Artikel 38. Voorwaarden individuele studietoeslag

Een inwoner kan in aanmerking komen voor een individuele studietoeslag als hij voldoet aan de volgende voorwaarden:

  • a.

    de aanvrager voldoet aan de in artikel 36b lid 1 van de Participatiewet opgenomen voorwaarden;

  • b.

    de aanvrager volgt al gedurende zes maanden een studie zoals bedoeld in artikel 36b van de Participatiewet; en

  • c.

    het inkomen van de aanvrager bedraagt niet meer dan 110% van de voor hem geldende bijstandsnorm, zoals bedoeld in artikel 5 lid 1 sub c van de Participatiewet.

Artikel 39. Hoogte en betaling individuele studietoeslag

  • 1. Een individuele studietoeslag bedraagt € 250.

  • 2. De studietoeslag kan maximaal 1 maal per 12 maanden toegekend worden.

• **Uit te voeren opdrachten**:
• 1. Vat het fragment over de individuele studietoeslag samen in twee zinnen.
• 2. Hervat de tekst over de individuele studietoeslag direct na de laatste bepaling van artikel 39.

• **Gegevens**:
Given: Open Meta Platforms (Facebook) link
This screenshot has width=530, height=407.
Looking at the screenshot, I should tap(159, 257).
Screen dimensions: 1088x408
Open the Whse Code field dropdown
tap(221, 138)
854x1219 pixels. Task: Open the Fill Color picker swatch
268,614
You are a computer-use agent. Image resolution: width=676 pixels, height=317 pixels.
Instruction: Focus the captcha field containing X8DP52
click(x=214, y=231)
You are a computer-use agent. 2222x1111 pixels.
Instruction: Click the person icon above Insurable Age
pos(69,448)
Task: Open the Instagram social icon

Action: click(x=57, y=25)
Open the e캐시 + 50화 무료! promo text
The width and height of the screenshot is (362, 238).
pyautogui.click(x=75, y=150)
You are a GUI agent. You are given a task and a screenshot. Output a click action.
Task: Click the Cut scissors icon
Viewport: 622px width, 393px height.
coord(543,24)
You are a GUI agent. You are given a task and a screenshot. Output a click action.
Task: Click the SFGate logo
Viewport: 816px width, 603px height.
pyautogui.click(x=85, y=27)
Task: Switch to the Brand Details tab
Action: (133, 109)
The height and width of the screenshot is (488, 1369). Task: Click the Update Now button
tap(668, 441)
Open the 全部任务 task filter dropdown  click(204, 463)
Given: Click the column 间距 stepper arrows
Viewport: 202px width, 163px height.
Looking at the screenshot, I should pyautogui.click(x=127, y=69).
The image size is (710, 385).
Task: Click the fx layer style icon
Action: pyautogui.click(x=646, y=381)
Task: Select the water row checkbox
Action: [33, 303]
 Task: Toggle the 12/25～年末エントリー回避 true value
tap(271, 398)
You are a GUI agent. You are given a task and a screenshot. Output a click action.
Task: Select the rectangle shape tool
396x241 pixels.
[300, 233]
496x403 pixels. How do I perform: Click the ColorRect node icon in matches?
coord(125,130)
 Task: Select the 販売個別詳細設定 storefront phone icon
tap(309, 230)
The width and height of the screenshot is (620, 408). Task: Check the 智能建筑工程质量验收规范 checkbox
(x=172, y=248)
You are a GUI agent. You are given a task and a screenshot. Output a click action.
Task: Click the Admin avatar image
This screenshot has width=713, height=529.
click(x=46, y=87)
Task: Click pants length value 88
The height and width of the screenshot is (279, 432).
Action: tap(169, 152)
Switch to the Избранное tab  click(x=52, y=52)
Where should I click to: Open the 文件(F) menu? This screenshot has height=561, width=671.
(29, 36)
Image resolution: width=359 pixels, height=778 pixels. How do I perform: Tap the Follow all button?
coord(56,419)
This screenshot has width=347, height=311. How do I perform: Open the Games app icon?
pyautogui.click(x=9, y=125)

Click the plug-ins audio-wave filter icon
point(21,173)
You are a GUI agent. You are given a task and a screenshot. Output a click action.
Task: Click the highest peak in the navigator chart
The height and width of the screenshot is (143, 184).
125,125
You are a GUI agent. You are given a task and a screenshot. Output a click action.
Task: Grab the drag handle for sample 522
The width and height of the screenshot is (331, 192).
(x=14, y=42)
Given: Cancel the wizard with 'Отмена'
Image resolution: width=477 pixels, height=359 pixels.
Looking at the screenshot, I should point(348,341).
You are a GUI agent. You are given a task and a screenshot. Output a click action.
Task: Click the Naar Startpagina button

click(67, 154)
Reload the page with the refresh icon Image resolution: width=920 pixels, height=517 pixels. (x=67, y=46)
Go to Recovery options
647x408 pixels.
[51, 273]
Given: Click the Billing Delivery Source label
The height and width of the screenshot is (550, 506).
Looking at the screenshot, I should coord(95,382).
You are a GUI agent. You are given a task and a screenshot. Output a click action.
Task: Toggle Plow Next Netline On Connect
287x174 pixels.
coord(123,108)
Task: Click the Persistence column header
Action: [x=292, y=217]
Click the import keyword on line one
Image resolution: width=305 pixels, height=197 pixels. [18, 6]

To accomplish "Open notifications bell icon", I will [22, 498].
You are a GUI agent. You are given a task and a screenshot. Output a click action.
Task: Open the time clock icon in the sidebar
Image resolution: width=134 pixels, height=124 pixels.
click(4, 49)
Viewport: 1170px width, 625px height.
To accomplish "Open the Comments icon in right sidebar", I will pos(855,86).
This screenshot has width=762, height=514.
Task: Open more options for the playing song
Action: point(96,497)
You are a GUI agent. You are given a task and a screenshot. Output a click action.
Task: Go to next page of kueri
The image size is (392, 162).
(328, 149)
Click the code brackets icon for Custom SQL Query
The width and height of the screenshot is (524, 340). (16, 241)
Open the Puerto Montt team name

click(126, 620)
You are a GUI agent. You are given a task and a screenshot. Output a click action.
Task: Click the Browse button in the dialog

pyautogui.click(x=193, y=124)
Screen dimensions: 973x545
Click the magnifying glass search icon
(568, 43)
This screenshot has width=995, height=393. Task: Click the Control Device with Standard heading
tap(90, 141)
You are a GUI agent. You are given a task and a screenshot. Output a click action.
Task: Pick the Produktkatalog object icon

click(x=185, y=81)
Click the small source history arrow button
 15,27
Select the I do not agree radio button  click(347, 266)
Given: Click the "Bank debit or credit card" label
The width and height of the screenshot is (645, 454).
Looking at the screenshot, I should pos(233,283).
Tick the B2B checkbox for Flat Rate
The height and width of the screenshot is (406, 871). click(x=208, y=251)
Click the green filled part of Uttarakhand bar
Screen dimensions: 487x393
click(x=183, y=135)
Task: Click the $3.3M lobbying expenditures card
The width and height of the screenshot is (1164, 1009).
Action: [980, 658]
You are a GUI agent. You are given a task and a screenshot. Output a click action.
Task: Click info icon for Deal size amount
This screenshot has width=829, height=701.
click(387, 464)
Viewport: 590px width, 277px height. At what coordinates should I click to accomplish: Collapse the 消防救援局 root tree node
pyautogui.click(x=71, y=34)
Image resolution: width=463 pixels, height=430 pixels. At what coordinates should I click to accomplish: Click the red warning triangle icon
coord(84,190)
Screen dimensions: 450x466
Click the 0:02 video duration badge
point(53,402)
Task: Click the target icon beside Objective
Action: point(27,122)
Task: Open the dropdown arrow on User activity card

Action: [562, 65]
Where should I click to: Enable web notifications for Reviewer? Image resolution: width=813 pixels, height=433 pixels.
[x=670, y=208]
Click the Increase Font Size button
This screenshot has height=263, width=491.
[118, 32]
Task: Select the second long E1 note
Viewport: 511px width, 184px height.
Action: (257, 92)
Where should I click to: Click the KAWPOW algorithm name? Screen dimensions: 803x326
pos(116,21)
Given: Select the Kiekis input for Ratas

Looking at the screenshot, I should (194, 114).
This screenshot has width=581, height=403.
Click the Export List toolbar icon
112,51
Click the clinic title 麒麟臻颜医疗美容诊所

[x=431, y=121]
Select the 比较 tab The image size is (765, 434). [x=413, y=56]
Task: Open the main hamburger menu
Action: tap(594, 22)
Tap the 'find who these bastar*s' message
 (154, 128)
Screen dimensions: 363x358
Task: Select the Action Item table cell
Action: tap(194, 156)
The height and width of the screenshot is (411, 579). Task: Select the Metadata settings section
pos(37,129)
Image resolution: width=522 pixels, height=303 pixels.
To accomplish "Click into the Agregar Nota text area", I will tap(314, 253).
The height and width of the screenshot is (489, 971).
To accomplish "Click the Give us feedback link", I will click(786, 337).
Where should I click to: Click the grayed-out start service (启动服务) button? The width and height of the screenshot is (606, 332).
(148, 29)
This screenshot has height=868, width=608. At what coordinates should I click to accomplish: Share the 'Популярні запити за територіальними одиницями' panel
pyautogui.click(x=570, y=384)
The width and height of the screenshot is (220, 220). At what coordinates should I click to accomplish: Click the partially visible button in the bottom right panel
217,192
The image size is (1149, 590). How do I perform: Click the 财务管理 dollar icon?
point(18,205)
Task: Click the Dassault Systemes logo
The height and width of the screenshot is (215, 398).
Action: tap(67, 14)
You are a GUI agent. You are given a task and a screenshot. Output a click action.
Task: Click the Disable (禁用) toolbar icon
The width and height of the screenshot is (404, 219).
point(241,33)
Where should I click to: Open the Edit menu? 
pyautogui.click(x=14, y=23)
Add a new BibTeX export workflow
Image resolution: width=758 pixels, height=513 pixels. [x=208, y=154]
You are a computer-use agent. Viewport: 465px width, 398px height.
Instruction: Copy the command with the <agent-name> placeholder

• **Verwachte antwoorden**:
• 1. Een inwoner kan een individuele studietoeslag krijgen als hij voldoet aan de voorwaarden van artikel 36b lid 1 van de Participatiewet, al zes maanden een studie volgt zoals bedoeld in dat artikel en een inkomen heeft van niet meer dan 110% van de voor hem geldende bijstandsnorm. De toeslag bedraagt € 250 en kan maximaal één keer per 12 maanden worden toegekend.

• 2.
Paragraaf 3. Afstemming

Paragraaf 3.1 Niet of onvoldoende meewerken aan een verplichting tot arbeidsinschakeling en tegenprestatie met uitzondering van de verplichtingen in artikel 18, lid 4 van de Participatiewet

Artikel 40. Gedragingen Participatiewet

Belanghebbende wordt geacht zich te houden aan de verplichtingen zoals genoemd in artikel 9, 9a en 55 van de Participatiewet. Indien belanghebbende deze verplichtingen niet nakomt, legt het college een maatregel op. Bij het opleggen van een maatregel onderscheidt het college de volgende categorieën gedragingen:

a. eerste categorie:

Het zich niet tijdig laten registreren als werkzoekende bij het UWV of het niet tijdig laten verlengen van de registratie.

 

b. tweede categorie:

  • 1.

    het niet of onvoldoende meewerken aan het opstellen, uitvoeren en evalueren van een plan van aanpak als bedoeld in artikel 44a van de Participatiewet of het opstellen van een individueel plan van aanpak;

  • 2.

    het onvoldoende nakomen van verplichtingen als bedoeld in de artikelen 9 lid 1 van de Participatiewet, voor zover het gaat om een belanghebbende jonger dan 27 jaar, gedurende vier weken na een melding als bedoeld in artikel 43 lid 4 en 5 van de Participatiewet;

  • 3.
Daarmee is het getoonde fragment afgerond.